Когда Эйхмана вели на допрос, впереди шел отвечающий за эту процедуру офицер. За ним - два надзирателя, между которыми шел Эйхман. Он становился за своим стулом по стойке 'смирно', пока я не предлагал ему сесть. Хотя я в первые же дни сказал ему, что это соблюдение формы мне не нужно, он следовал ему по-прежнему. Может быть, это была привычка, от которой он не мог отделаться, или же он поступал так, чтобы продемонстрировать, что и через 15 лет после капитуляции Германии он хочет, чтобы с ним обращались как с солдатом. Дежурный офицер приказывал надзирателю занять стул перед окном, еще одни надзиратель садился в проеме открытой двери.
Обязанностью охранника у окна было наблюдать за нами двумя, сидящими по обе стороны стола; надзиратель в дверях охранял его самого. Оба они не понимали ни слова из того, что говорили я и Эйхман. Наша беседа начиналась только после того, как дежурный офицер покидал помещение. Через каждые два часа он возвращался, чтобы сменить надзирателей, или приходил по моему телефонному звонку, когда допрос или сверка записи заканчивались.
Со временем я заметил, что когда Эйхман отвечает:
'Нет! Нет! Никогда, господин капитан...' или
'Этого не было! Никогда!'
- он всегда лжет. И в таких случаях я всегда обращался к коллегам с просьбой о поисках дополнительных материалов по таким нервирующим арестанта пунктам. Нередко удавалось что-то найти, и благодаря настойчивости коллег у меня появлялась возможность предъявить на одном из следующих допросов новые документы.
Когда я зачитывал Эйхману отрывки из книги 'Комендант Освенцима', написанной пресловутым начальником концлагеря Гёссом, Эйхман явно нервничал. Он отрицал все обвинения на том основании, что не имел ни малейшего влияния на происходившее в лагерях; с язвительным смешком то и дело пытался принизить суть показаний Гёсса, но дрожащие руки выдавали его страх.
Девятого октября 1960 г. в помещение, где происходил допрос, вошел начальник тюрьмы полковник Оффер и сообщил Эйхману, что сегодня ожидается прибытие из Кельна защитника д-ра Серватиуса. Через два дня при просмотре очередной распечатки протокола Эйхман, возбужденный первым свиданием с адвокатом, рассказал мне, что представлял себе Серватиуса именно таким, как он выглядит.

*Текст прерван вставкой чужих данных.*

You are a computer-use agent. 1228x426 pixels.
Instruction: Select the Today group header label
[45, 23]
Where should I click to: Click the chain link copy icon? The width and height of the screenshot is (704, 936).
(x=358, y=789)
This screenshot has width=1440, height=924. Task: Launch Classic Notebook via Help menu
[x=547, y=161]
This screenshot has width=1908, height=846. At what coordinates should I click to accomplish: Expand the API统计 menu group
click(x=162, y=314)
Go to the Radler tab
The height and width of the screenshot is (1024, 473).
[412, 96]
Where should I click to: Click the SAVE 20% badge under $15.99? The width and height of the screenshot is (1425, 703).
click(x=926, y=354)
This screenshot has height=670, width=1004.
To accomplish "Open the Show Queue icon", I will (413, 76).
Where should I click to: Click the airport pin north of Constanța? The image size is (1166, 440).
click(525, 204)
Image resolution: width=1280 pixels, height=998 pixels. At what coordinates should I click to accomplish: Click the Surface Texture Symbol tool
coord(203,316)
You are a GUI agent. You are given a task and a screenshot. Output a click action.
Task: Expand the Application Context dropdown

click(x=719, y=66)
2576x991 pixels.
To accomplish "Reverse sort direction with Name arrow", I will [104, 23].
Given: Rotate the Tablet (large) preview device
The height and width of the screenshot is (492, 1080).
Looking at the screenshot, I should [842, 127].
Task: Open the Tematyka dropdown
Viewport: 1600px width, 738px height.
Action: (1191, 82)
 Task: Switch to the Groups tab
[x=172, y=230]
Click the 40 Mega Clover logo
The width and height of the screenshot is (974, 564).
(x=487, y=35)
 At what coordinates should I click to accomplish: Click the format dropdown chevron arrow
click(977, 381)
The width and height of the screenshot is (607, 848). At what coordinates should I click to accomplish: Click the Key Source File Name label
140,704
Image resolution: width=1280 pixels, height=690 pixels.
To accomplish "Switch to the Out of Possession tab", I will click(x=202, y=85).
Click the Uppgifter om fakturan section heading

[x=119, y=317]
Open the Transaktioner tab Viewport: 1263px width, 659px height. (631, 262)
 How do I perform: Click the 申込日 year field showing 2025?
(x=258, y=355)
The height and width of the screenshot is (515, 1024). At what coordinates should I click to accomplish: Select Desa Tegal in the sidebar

Что он производит впечатление весьма компетентного человека. Ведь во время Нюрнбергских процессов он должен был набраться большого опыта по таким делам. Это пригодится ему, Эйхману, он ведь понимает серьезность положения и не строит иллюзий. Во всяком случае, его судебный процесс будет историческим событием высшего разряда; не так важна его личность, как 'исторические факторы'. А сам он ведь только 'маленькое колесико' в гигантской гитлеровской машине...
Я возразил, что на самом деле коренным вопросом процесса будет - а не был ли он как раз 'маховиком' безжалостной машины уничтожения. Но это вопрос, решить который не может ни он, ни я; на него должен ответить суд.
Спустя примерно месяц я предъявил Эйхману документ, датированный 21 сентября 1939 г., когда в Польше еще шли бои. Речь в нем шла о совещании с его участием, на котором было принято решение о 'геттоизации' в Польше всех евреев - как первой стадии 'окончательного решения'. Именно это Эйхман категорически отрицал ранее.
Необходимость признать, что он уже с сентября 1939 г. знал о плане массового уничтожения евреев, была для него заметным ударом. Документ совершенно лишил его аппетита; в тот день он не притронулся к обеду. Обычно же съедал без остатка.
Когда мы сверяли одну из последних записей в феврале 1961 г., дежурный офицер привел в комнату, где происходил допрос, нашего фотографа Гербера. Когда тот устанавливал свой аппарат, Эйхман вопрошающе смотрел на меня широко раскрытыми глазами. Я сказал: 'Я думаю, нас хотят сфотографировать'. Эйхман застегнул верхнюю пуговицу рубахи, сказал 'А, хорошо', вытянулся по струнке на своем стуле и сделал серьезное задумчивое выражение лица. Он был тщеславен и хотел войти в историю с видом значительной личности. Через два месяца после последнего допроса Эйхман предстал в Иерусалиме перед судьями. Государство Израиль оплатило его защиту. Судебный процесс был поучительно корректен. Ни одной из жертв Эйхмана такого на долю не выпало.